BisManOnline - Architecture Overview - Part 1 - Hardware & Software


Since 1999, when BisManOnline launched as a tiny unknown website until now, almost 12 years later, the overall software and hardware architecture has grown from a single server to the architecture we see today.   And tomorrows architecture will change as new hardware and software becomes available and our overall traffic grows.

Even as of 2006, BisManOnline still ran on a single machine, serving 100% of its requests real-time and primarily un-cached.  Every hit to the home page in 2006 ran a full select SQL statement against the database just to deliver the ad counts.

Over time we began to spread the load to more server instances.  We started with splitting off the ad server, then the database server for the application, the database server for the ad server, memory caching systems, and recently all static image and content serving.   In addition to this we have external systems for real-time traffic monitoring, as well as our data warehouse for reporting, statistics and CRM.

Today's architecture looks a bit like this:



As you can see, our primary architecture is a fairly common LAMP stack, and our real-time traffic monitoring and data warehouse systems are run on Microsoft software.

The overall design is nothing spectacular, and I will discuss some of our current issues / future plans below.

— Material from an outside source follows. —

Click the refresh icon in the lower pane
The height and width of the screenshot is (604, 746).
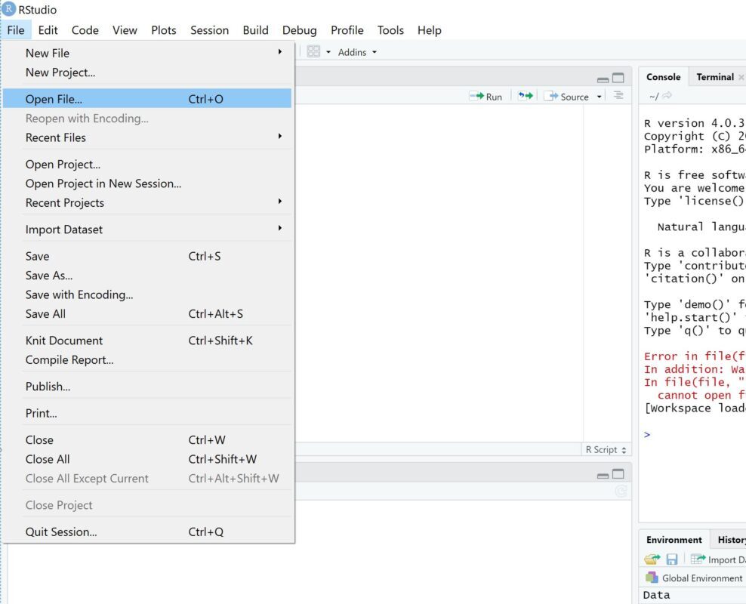pos(621,492)
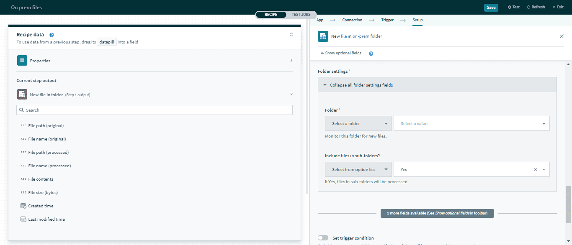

Based on some traffic estimates, and figuring some averages for percentage of content cached by the user's browser, and adding up our page views, ad server calls, image calls, and real-time ajax requests from the front end, this entire architecture serves roughly 440 Million requests per month.   (this is probably a low estimate as we assumed roughly 80% of image and static content requests are delivered via the browser cache - it's probably less than that)

Further scaling that number, based on 90% of our traffic coming from 5am to 11pm, we average roughly 13,000 requests per minute against this architecture, which equates to roughly 215 concurrent requests per second.

Hardware

All of the servers are Dell, multi-core servers (various), with fat amounts of RAM.  The primary group is hosted at BTINet's data center (see fancy picture here) in Bismarck, ND.   Our configuration is primarily Dell M610's, with dual 4 or 8 core Intel XEON, processors, anywhere from 6GB to 24GB of ram depending on the box, and RAID Level 1, dual 10K SAS drives.

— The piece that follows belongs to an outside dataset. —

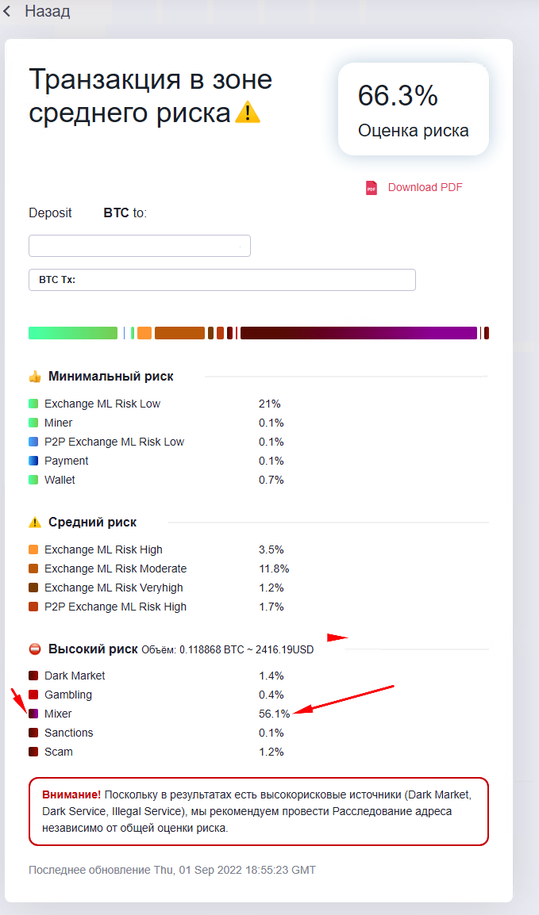
Task: Click the medium risk warning icon
Action: [x=34, y=523]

In addition (not pictured), everything resides behind a set of Juniper Firewalls for security.

Software

The primary setup all runs on various configurations of the LAMP Stack (Linux, Apache, MySql, PHP).  In addition to the basic LAMP Stack, we add APC (A PHP Compiler Caching System), and Memcached (An extremely fast and versatile pure-memory caching system).

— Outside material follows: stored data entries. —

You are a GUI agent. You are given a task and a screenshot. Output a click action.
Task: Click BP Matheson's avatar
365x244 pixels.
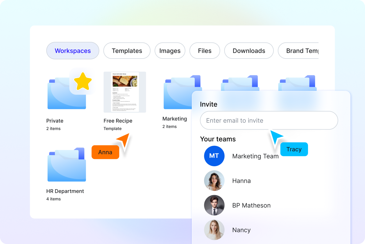(214, 205)
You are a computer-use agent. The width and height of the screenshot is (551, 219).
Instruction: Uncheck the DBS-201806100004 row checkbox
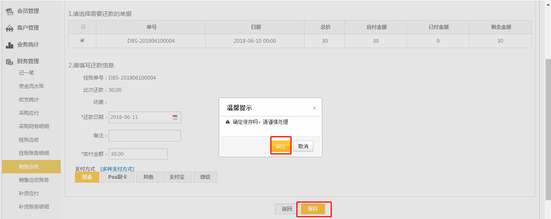click(x=83, y=41)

Our image / static content server uses the very lightweight and super-fast Lighttpd instead of Apache.

In addition, we have additional small chunks of software for handling things like Image Manipulation and Conversion (ImageMagick), plus various other utilities and programs.

Lessons Learned

In the future, we will publish additional articles in this series on how all of this stuff works together, but, here are a few of the biggest lessons we have learned over time

Relational Databases are Slow
Relational databases have their place, and, of course, we use them.  But the nature of their design makes them slow...very slow.   You can continue to throw hardware and ram at them, but you always reach a point where their huge size, and the number of requests you make to them, cannot be handled with a basic setup.  Some of our lessons here are:  
  • Reduce their workload - Cache everything you can in memory, including query results
  • Index everything that is read and perform updates offline
  • Never use Joins - SQL Joins are the worst performing request you can make
  • Avoid table locking with InnoDB
  • Select only what you need from the DB to reduce network load

Hard Disks are Slow

Hard disks are one of the biggest bottlenecks in any system, they are extremely slow, and, if designed right, you can usually keep them out of most of your requests.
  • Make sure your static content servers have enough RAM to deliver the majority of requests directly from memory
  • Use APC OpCode Cache with the OS Stat Calls turned off
  • Generate full-page caches, store them in RAM and deliver directly from memory (Use Memcached)
  • Cache SQL Calls to the DB in memory and retrieve them from there (use Memcached)

Turn off Logging

You simply don't need Apache's real-time traffic logging anymore.  Log your errors and that's it.  Use front-end services like Google Analytics to monitor your traffic.  Apache logging is a waste of resources and I/O against the hard-disks

Issues with our current Design

The number one issue with our current design is single-point of failure.   We currently rely on the uptime of each component in the system to ensure the entire application is functioning.   Our future plans include load balancing the front-end and ad-server, as well as replicating the database.   Currently this is simply a cost benefit issue.  With the excellent resources at BTI we can normally recover from a down server in a very short amount of time.  Once the cost of the  "Amount of Time" begins to increase, it is then that we will deploy redundancy and load balancing
 

Conclusion

No we haven't written anything earth-shattering here, but, we wanted to show our basic setup.  In future articles we will attempt to break down some of these various systems and discuss in more detail how they work.